The best-run states have certain characteristics in common, as do the worst run. The high-ranking states all have well-managed budgets. Each of the top ten has a perfect, or near-perfect, credit rating from Standard & Poor’s, Moody’s, or both. Of the ten worst-ranked, only three received top scores from one agency, and none from both. California is currently the only state rated A- by S&P, the lowest score given to any state. These poor-ranked states have high debt relative to both income and expenditure.

There is a strong correlation between well-educated populations and generally well-managed states. Of the ten best-scoring states on our list, nine have among the highest percentages of adults with high school diplomas.

Employment is also closely correlated to how well a state is managed. The unemployment rates of most of the poorly ranked states are among the highest in the country. Nine of the ten best-ranked states had an unemployment rate of less than 7% in 2011. This includes North Dakota, which had the lowest rate in the country in 2011, at just 3.6%. The average unemployment rate nationwide was 8.9% in 2011.

Florida come in at number forty two (42) and here’s why:

> Debt per capita: $2,155 (10th lowest)
> Budget deficit: 19.5% (19th largest)
> Unemployment: 10.5% (tied-6th highest)
> Median household income: $44,299 (14th lowest)
> Pct. below poverty line: 17.0% (17th highest)

Florida was easily the state most affected on the East Coast by the housing collapse.

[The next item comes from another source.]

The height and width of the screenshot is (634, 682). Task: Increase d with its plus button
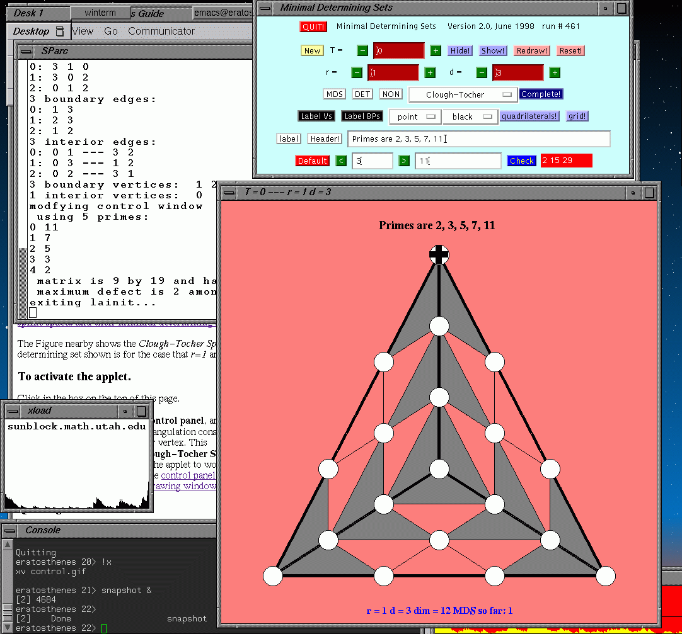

As of 2011, 15.6% of the state’s GDP came from the real estate, more than all but two states. The still-foundering housing industry is a major source of Florida’s problems. Between 2006 and 2011, median home value in Florida plunged by 34.5%, from $230,600 to $151,000. Last year, more than one in every 50 homes was in foreclosure, one of the highest rates in the country. Florida’s GDP grew by just 0.5% in 2011, at just a third of national GDP growth. The state’s unemployment rate last year, at 10.4%, was the sixth-highest in the country. According to a report by the Orlando Sentinel, the state is expected to have a budget surplus in 2012, but these gains will not be enough to restore funding to some of the areas that have seen major budget cuts during the recession, such as education, roads, and environmental programs.

Methodology

24/7 Wall St. considered data from a number of sources, including Standard & Poor’s, the Bureau of Labor and Statistics, the U.S. Census Bureau, the Tax Foundation, RealtyTrac, The Federal Bureau of Investigation and the National Conference of State Legislators.

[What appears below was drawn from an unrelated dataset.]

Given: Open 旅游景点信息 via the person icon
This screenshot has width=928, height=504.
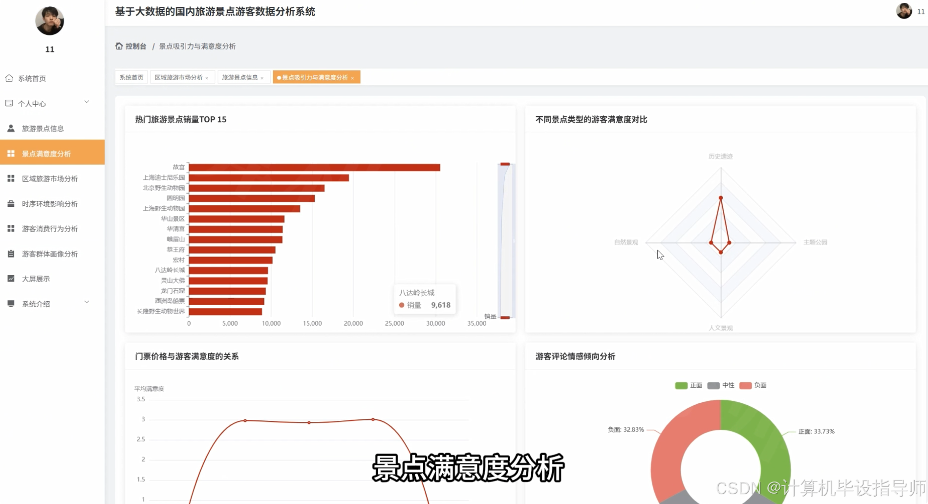Looking at the screenshot, I should tap(10, 128).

Unemployment data was taken from the U.S. Bureau of Labor Statistics. Credit ratings were from ratings agencies S&P and Moody’s. We relied on the FBI’s Uniform Crime Report for violent crime rate by state and large metropolitan areas. RealtyTrac provided foreclosure rates.

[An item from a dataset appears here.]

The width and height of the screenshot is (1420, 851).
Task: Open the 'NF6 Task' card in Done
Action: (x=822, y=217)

A significant amount of the data we used came from the U.S. Census Bureau’s American Community Survey. Data from ACS included percentage of residents below the poverty line, high school completion for those 25 and older, median household income, percentage of the population without health insurance and the change in median home values from 2006 to 2011. These are the values we used in our ranking.

Once we reviewed the sources and compiled the final metrics, we ranked each state based on its performance in all the categories. All data are for the full year 2011, with the exception of debt per capita, obtained from the Tax Foundation, and state budgetary data, which came from the U.S. Census Bureau, and is for fiscal year 2010. New to this year’s study was our more detailed review of state industry for 2011, from the the Bureau of Economic Analysis, exports per capita for 2011, from the Census Bureau, and the 2010 tax burden and the current tax business climate, from the Tax Foundation.